Metabolomic network analysis can be used to interpret experimental results within a variety of contexts including: biochemical relationships, structural and spectral similarity and empirical correlation. Machine learning is useful for modeling relationships in the context of pattern recognition, clustering, classification and regression based predictive modeling. The combination of developed metabolomic networks and machine learning based predictive models offer a unique method to visualize empirical relationships while testing key experimental hypotheses. The following presentation focuses on data analysis, visualization, machine learning and network mapping approaches used to create richly mapped metabolomic networks. Learn more at www.createdatasol.com

The following presentation also shows a sneak peak of a new data analysis visualization software, DAVe: Data Analysis and Visualization engine. Check out some early features. DAVe is built in R and seeks to support a seamless environment for advanced data analysis and machine learning tasks and biological functional and network analysis.

As an aside, building the main site (in progress) was a fun opportunity to experiment with Jekyll, Ruby and embedding slick interactive canvas elements into websites. You can checkout all the code here https://github.com/dgrapov/CDS_jekyll_site.

Metabolomics and the greater sphere of ‘Omic analyses are a burgeoning set tools for investigation of environmental and organismal mechanisms and interactions. Carrying out data analyses within complex biological system contexts is rewarding but also difficult. The following presentation considers components involved in conducting multivariate data analysis, modeling and visualization within biological contexts.

High dimensional biological data shares many qualities with other forms of data.

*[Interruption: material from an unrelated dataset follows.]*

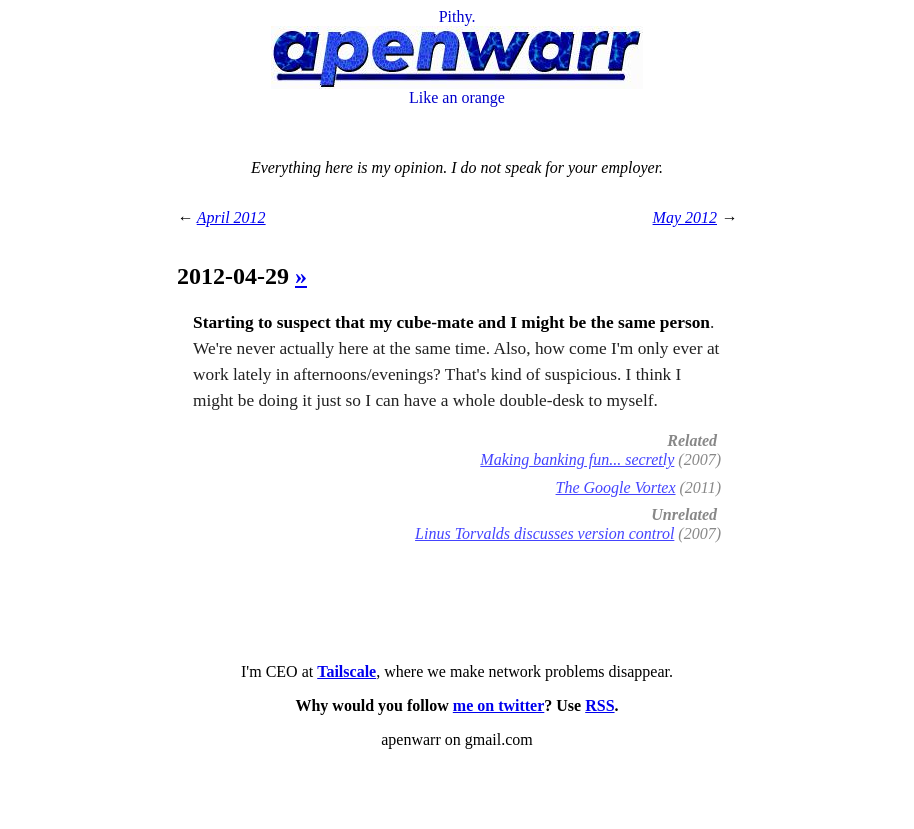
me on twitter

Typically it is wide (samples << variables), complicated by experiential design and made up of complex relationships driven by both biological and analytical sources of variance. Luckily the powerful combination of R, Cytoscape (< v3) and the R package RCytoscape can be used to generate high dimensional and highly informative representations of complex biological (and really any type of) data. Check out the following examples of network mapping in action or view a more indepth presentation of the techniques used below.

Partial correlation network highlighting changes in tumor compared to control tissue from the same patient.

Biochemical and structural similarity network of changes in tumor compared to control tissue from the same patient.

Oh oh, there seem to be some outliers: serum samples looking like urine and vice versa. Fix these and evaluate using PCA and hierarchical clustering on rank correlations.

Now things look more believable. Next let us test the effects of data pre-treatment on PLS-DA model scores for a 3 group comparison in serum. Ideally group scores would be maximally resolved in the dimension of the first latent variable (x) and inter-group variance would be orthogonal or in the y-axis.

Compared to raw data (TOP) where ~ 3 top variables (glucose, urea and mannitol) dominate the variance structure, the autoscaled model, due to variable-wise mean subtraction and division by the standard deviation, displays a more balanced contribution to scores variance by variables. The larger separation between WHITE and RED class scores along the x-axis suggest improved classifier performance over raw data model and overview of samples with scores outside their respective group’s Hotelling’s T ellipse (95%) might point to a sample outlier to further investigate or potentially exclude from the current test.

Figure 1. The type 2 diabetes-associated lipidomic changes projected in context of their biological relationships in obese African-American women.

Metabolites are represented by circular “nodes” linked by “edges” with arrows designating the direction of the biosynthetic gradient (i.e. substrate to product). Some metabolites are linked by more than one enzymatic step. Node sizes represent magnitudes of differences in plasma metabolite geometric means (ΔGM). Arrow widths represent magnitudes of changes in product over substrate ratios (ΔP:S). Colors of node borders and arrows represent the significance and direction of changes relative to non-diabetics as per the figure legend. Differences are significant at p<0.05 by Mann-Whitney U test adjusted for FDR (q = 0.1).

Scatterplot matrix for overview of correlations and regressions, displaying box plots for Iris data species, variable histograms, correlation statistics, stripcharts and best fit lines.

Spearman’s correlations were used to generate multi-dimensionally scaled parameter connectivity networks for variable intercorrelations. Networks were oriented with fasting glucose at the origin and SFA in the lower right quadrant. Colored ellipses represent the 95% probability locations of metabolite classes (Hoettlings T2, p<0.05). Nodes indicate clinical parameters (diamonds), <20-carbon fatty acid metabolites (circles) and ≥20-carbon fatty acid metabolites (triangles), with discriminant model variables and glucose enlarged. Significant correlations between species are designated by orange (positive) or blue (negative) connecting lines (p<0.05, non-diabetic; p<0.01, diabetic participants).

Horizontal scatter plots of the log transformed concentrations for each model variable are shown. The horizontal arrangement of metabolite scatter plots is scaled to their loading in the discriminant model. A given species importance in the classification increases with increasing displacement from the origin (broken line). The direction of the displacement, left or right, designates whether the species was decreased (left) or increased (right) in the diabetic relative to the non-diabetic patients. The overall model discrimination performance is presented as a scatter plot of subject model scores (inset).